- Flag Coat of arms
- Coordinates (Skarżysko Kościelne): 51°8′15″N 20°54′51″E﻿ / ﻿51.13750°N 20.91417°E
- Country: Poland
- Voivodeship: Świętokrzyskie
- County: Skarżysko
- Seat: Skarżysko Kościelne

Area
- • Total: 53.24 km^{2} (20.56 sq mi)

Population (2006)
- • Total: 6,188
- • Density: 120/km^{2} (300/sq mi)
- Website: http://www.skarzysko.com.pl

= Gmina Skarżysko Kościelne =

Gmina Skarżysko Kościelne is a rural gmina (administrative district) in Skarżysko County, Świętokrzyskie Voivodeship, in south-central Poland.
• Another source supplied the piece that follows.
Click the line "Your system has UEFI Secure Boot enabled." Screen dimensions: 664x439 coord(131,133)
Its seat is the village of Skarżysko Kościelne, which lies approximately 3 km north of Skarżysko-Kamienna and 36 km north-east of the regional capital Kielce.
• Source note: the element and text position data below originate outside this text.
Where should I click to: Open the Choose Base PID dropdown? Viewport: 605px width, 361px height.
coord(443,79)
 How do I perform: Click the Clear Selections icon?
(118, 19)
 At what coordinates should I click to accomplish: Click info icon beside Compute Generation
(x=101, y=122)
The gmina covers an area of 53.24 km2, and as of 2006 its total population is 6,188.

==Villages==
Gmina Skarżysko Kościelne contains the villages and settlements of Grzybowa Góra, Kierz Niedźwiedzi, Lipowe Pole Plebańskie, Lipowe Pole Skarbowe, Majków, Michałów, Skarżysko Kościelne and Świerczek.

==Neighbouring gminas==
Gmina Skarżysko Kościelne is bordered by the town of Skarżysko-Kamienna and by the gminas of Mirów, Mirzec, Szydłowiec and Wąchock.